Issue (i): Whether the transfer pricing adjustment on interest paid on the ECB loan required to be set aside and reworked by adopting the Comparable Uncontrolled Price Method with the Libor plus approach.
Analysis: For benchmarking interest on a foreign currency loan, the price is directly measurable and the Comparable Uncontrolled Price Method is the most appropriate method. The arm's length credit spread must be determined with reference to the relevant inter-bank lending rate and comparable lending conditions. The assessee's alternate request to benchmark the transaction on a Libor plus basis ought to have been accepted, and the rejection of that contention was held to be erroneous. The matter therefore required fresh computation of arm's length price by the Transfer Pricing Officer.

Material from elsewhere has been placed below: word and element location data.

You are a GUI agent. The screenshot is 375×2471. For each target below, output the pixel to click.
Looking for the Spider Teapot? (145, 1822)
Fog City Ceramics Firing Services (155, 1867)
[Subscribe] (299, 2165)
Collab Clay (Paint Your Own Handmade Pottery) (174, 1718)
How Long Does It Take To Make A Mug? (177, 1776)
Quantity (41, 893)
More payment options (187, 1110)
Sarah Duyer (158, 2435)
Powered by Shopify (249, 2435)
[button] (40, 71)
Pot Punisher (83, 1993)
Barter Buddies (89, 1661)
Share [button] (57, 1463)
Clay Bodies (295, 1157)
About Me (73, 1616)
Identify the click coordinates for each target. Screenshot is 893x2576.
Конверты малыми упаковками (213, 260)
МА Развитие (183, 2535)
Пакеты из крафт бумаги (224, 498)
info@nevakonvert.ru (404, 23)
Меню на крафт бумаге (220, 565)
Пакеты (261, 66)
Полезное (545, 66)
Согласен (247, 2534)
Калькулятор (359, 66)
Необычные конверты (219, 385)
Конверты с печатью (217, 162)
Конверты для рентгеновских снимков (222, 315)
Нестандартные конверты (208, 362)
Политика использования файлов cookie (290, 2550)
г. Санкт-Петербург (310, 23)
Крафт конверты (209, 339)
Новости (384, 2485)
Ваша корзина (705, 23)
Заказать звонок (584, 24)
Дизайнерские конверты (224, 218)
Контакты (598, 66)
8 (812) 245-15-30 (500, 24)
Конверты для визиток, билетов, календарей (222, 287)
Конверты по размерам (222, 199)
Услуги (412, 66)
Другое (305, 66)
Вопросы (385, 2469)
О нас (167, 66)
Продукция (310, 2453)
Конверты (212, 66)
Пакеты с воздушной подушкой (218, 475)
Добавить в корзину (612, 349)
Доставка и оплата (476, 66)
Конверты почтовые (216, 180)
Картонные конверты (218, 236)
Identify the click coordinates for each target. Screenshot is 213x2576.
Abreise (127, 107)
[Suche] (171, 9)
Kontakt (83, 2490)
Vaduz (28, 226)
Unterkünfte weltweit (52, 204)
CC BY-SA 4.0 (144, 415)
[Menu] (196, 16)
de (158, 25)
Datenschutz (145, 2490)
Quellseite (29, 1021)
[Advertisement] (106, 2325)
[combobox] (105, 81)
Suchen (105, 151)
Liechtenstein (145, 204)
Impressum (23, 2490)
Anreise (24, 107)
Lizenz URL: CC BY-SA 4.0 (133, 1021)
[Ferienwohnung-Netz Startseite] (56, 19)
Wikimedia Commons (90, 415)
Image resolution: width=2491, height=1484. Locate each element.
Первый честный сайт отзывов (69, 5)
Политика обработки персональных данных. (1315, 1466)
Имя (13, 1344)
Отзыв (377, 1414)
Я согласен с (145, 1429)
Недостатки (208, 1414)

Conclusion: The transfer pricing adjustment was set aside to the file of the Transfer Pricing Officer for reworking under the Comparable Uncontrolled Price Method on a Libor plus basis, in favour of the assessee.
Issue (ii): Whether the assessee was entitled to verification and grant of full credit of TDS claimed in the return.
Analysis: The assessment record showed a mismatch between the TDS claimed in the return and the credit granted during assessment. The Assessing Officer was directed to verify the claim and allow credit in accordance with law.
Conclusion: The TDS issue was remitted for verification and consequential allowance, in favour of the assessee.
Final Conclusion: The appeal succeeded only to the extent of remand and verification, and the impugned assessment was not finally affirmed on merits.
Ratio Decidendi: In benchmarking interest on an ECB loan from an associated enterprise, the Comparable Uncontrolled Price Method with a Libor plus spread is the appropriate framework, and an assessee may validly adopt an alternate benchmarking method where the earlier approach is found unsuitable.